A percentage expresses a quantity as parts per one hundred and is normally written with the percent sign (%). Saying 40% is the same as saying 40 out of 100, or 0.40 when expressed as a decimal. Percentages allow values with different totals to be compared on a common scale.

Basic meaning and notation

The core idea is scaling a ratio to a base of 100. A fraction, ratio or decimal can be converted into a percentage so that the magnitude is easier to read and compare. The percent sign follows the number, for example 75% reads “seventy-five percent.” You can also write percentages as fractions (75/100) or decimals (0.75). For more on ratios see related material about ratios.

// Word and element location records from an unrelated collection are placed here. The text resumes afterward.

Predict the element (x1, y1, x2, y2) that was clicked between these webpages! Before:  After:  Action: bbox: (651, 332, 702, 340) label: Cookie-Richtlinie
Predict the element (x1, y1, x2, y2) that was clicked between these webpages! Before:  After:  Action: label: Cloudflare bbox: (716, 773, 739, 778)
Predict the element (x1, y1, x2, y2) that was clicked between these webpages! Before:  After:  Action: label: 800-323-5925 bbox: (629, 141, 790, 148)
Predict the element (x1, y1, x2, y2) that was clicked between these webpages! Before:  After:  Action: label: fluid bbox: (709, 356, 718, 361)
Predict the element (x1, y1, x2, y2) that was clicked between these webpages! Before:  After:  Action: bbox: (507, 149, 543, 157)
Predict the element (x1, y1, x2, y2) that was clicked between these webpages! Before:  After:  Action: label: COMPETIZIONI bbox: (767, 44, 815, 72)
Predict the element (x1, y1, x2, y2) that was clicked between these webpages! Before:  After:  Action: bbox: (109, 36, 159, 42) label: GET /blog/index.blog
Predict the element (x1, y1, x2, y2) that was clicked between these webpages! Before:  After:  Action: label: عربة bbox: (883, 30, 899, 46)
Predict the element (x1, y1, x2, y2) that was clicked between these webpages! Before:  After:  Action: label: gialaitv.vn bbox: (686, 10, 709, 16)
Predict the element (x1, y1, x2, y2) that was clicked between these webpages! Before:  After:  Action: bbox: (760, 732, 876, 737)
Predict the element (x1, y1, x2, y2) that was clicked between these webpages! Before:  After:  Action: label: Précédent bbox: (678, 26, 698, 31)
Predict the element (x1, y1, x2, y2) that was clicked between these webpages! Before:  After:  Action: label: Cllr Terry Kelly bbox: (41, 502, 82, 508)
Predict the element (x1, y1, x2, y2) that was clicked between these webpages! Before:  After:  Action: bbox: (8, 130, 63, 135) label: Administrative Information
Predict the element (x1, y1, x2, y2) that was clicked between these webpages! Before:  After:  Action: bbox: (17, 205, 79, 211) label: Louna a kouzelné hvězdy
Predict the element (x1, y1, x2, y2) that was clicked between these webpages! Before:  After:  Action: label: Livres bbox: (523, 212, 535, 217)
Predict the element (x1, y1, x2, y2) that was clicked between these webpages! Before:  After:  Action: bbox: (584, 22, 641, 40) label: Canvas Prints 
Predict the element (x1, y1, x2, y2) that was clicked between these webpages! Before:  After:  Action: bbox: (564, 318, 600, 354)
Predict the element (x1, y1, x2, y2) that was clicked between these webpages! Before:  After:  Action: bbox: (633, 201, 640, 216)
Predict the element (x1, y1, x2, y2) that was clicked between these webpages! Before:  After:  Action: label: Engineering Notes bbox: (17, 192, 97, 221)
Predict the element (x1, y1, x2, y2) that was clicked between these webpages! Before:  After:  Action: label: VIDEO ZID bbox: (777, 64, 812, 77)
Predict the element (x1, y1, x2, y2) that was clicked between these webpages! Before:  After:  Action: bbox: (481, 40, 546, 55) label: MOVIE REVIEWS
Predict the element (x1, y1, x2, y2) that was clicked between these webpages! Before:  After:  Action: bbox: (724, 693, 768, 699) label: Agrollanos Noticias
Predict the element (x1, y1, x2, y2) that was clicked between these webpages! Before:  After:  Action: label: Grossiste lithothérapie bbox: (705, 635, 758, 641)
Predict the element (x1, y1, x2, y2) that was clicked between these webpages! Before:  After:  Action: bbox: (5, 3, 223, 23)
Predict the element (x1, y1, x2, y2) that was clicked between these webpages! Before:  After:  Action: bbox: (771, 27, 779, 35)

How to convert and calculate

Conversion between forms is straightforward: to convert a decimal to a percent, multiply by 100 and add %; to convert a fraction, divide numerator by denominator then multiply by 100. To turn a percent into a decimal, divide by 100. Common calculations include finding X% of a quantity (“30% of 200 = 200 × 0.30 = 60”) and solving for the original value given a percent.

Examples and percent change

Example: a bowl contains 3 apples and 1 orange; apples are 3 out of 4, which is 0.75 or 75%. Percent change describes increase or decrease: if a value rises from 50 to 75 the change is 25 on a base of 50, so the increase is (25/50)×100 = 50% increase. Note the difference between percentage points and percent: a rise from 10% to 12% is a 2 percentage point increase, but a 20% relative increase.

Common uses and practical notes

Percentages appear in many fields: interest rates and yield in finance, data summaries and margins in statistics, discounts in retail, vote shares in elections, and composition in demographics. They provide an intuitive way to express proportions but can be misleading with small sample sizes or when absolute numbers are omitted — context matters.

Distinctive facts and cautions

  • Percent vs percentage point: percent describes relative change; percentage point describes absolute difference between percentages.
  • Formatting: some languages place the percent sign before the number, but the symbol % is widely used internationally.
  • Always clarify the base when reporting percent changes (change relative to what?).

Understanding percentages makes it easier to compare and interpret data across different contexts, and basic conversion rules let you move between fractions, decimals, and percent form reliably.